[Entries on where items appear]
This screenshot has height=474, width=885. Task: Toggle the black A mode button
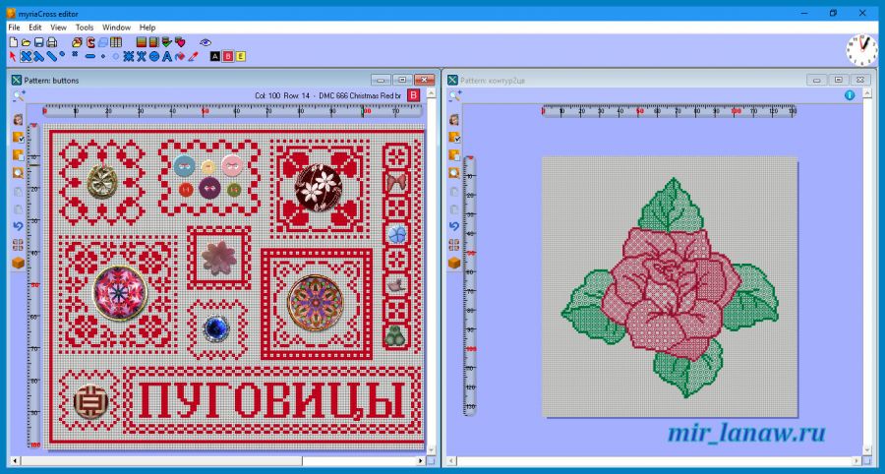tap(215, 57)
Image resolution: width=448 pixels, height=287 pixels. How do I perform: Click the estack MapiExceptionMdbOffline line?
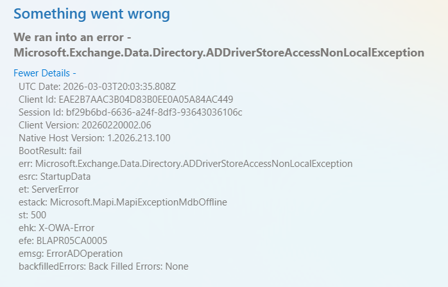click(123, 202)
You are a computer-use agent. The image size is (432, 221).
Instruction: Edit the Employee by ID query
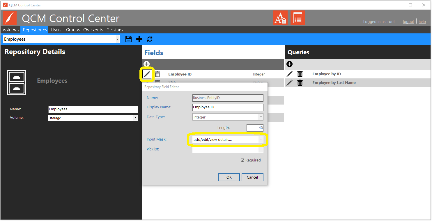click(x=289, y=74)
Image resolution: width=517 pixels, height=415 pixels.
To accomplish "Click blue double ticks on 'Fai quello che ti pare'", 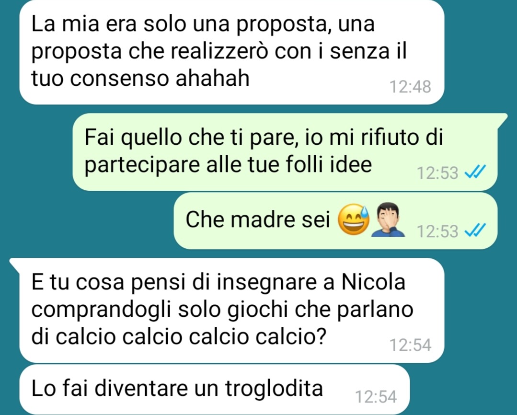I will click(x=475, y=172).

### Problem details:
Write out the stretch of the listing from its start through the line that contains "click(x=289, y=74)", keeping all wording in every line but multiplying each coordinate in the answers by 1.5 and rounding to whole numbers, with halves rounded up. Leave the pictures out.

### Problem solution:
This screenshot has height=474, width=885. Task: Toggle the black A mode button
tap(323, 86)
Image resolution: width=448 pixels, height=287 pixels. How do I perform: Click the estack MapiExceptionMdbOffline line?
click(185, 303)
You are a computer-use agent. The image size is (432, 221).
Instruction: Edit the Employee by ID query
click(x=434, y=111)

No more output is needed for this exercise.